Бакунин отбрасывал возможность выработки свободными основателями государства взаимного договора, кодекса законов, так как они были дикарями и не знали различий между добром и злом. Он делал допущение, что вначале заключили договор из нескольких пунктов о взаимной безопасности – не убивать, не грабить друг друга и оказывать взаимную помощь, а впоследствии законодатель, гениальный и добродетельный человек, родившийся уже в таким образом организованном обществе и воспитанный в его духе, мог расширить и углубить условия общественной жизни и, таким образом, создать первый кодекс нравственности и законов.
Но каким образом, задавался вопросом Бакунин, такой человек мог бы добиться принятия своего кодекса народом. Для убеждения народа силой логики требуется слишком больше времени, чем срок жизни одного человека. С помощью силы, принуждения? Но тогда это будет общество, основанное не на общественном договоре, а на завоевании и порабощении и это не служит к прославлению государства. И Бакунин утверждал, что установление кодекса законодателя возможно только с помощью божественного авторитета. Но в таком случае, приходил он к выводу, «общество, основанное таким путём, не является уже обществом, основанном на свободном договоре. Основанное благодаря непосредственному воздействию божественной воли, оно необходимо будет государством теократическим, монархическим или аристократическим, но ни в коем случае не демократическим. А так как с богатыми торговаться нельзя, так как они столь же могущественны, как и деспотичны, то приходится слепо принимать всё, что они налагают, и подчиняться их воле во что бы то ни стало. Отсюда вытекает, что в законодательстве, диктуемом богами, нет места для свободы».79
Раз люди столь дурны, что требуется держать их в узде под властью государства, то возникает вопрос – кто будет следить за ними, за соблюдением кодекса нравственности и законов. В государстве, основанном по воле бога всё понятно – священники и светские власти, освящённые первыми. В демократическом государстве, в республике самые умные и добродетельные? Но их мало, преобладают посредственности, а власть к тому же обладает развращающим действием. Да если и имеются достойные люди, то как их отыскать, вложить власть в их руки? Сами захватят? Но как – посредством убеждения или посредством силы? Если достойные лица преодолеют природную скромность и выдвинут себя сами, то как они смогут добиться своего избрания в борьбе с честолюбивым, красноречивым интриганом, как смогут в случае победы противостоять партии противников?

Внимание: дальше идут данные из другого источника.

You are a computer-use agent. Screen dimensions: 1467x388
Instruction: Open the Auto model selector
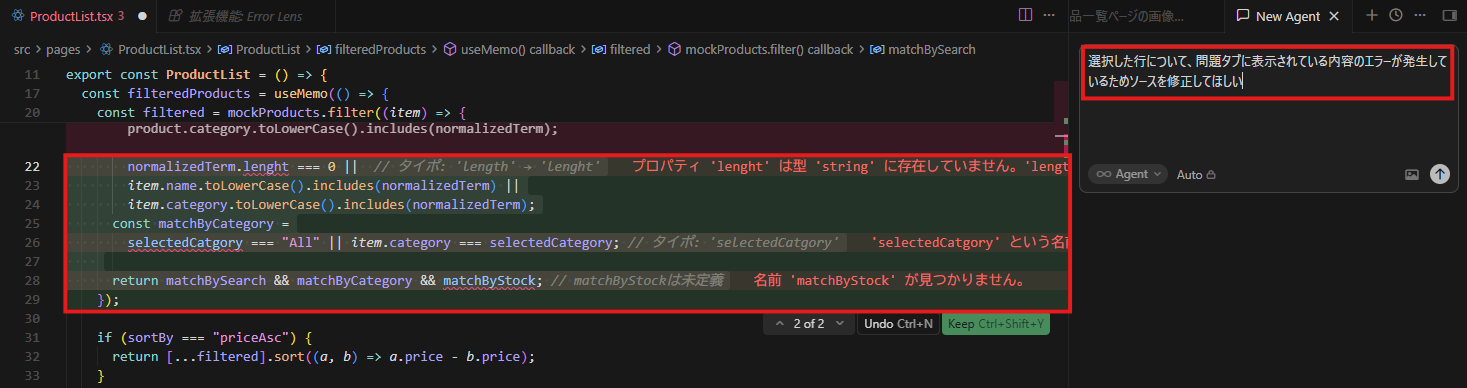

А допустим, что в свободном государстве, появившемся в результате свободного договора, большинство граждан обладает всегда необходимым благоразумием, прозорливостью и справедливостью, чтобы во главе правления ставить самых достойных и самых способных людей. Для того, чтобы народ проявлял всегда и на всех выборах, в продолжении всего своего существования, эти прозорливость, справедливость, благоразумие, надо, «чтобы он сам, взятый в целом, достиг той степени нравственного развития и культуры, при которой право и государство уже совершенно бесполезны. Такой народ должен только жить, предоставляя полную свободу всем своим влечениям. Справедливость и общественный порядок возникнут сами по себе и естественно из его жизни, и Государство, перестав быть провидением, опекуном, воспитателем, управителем общества, отказавшись от всякой карательной власти и ниспав до подчинённой роли, какую ему указывает Прудон, сделается не чем иным, как простым бюро, своего рода центральной конторой, предназначенной для услуг обществу».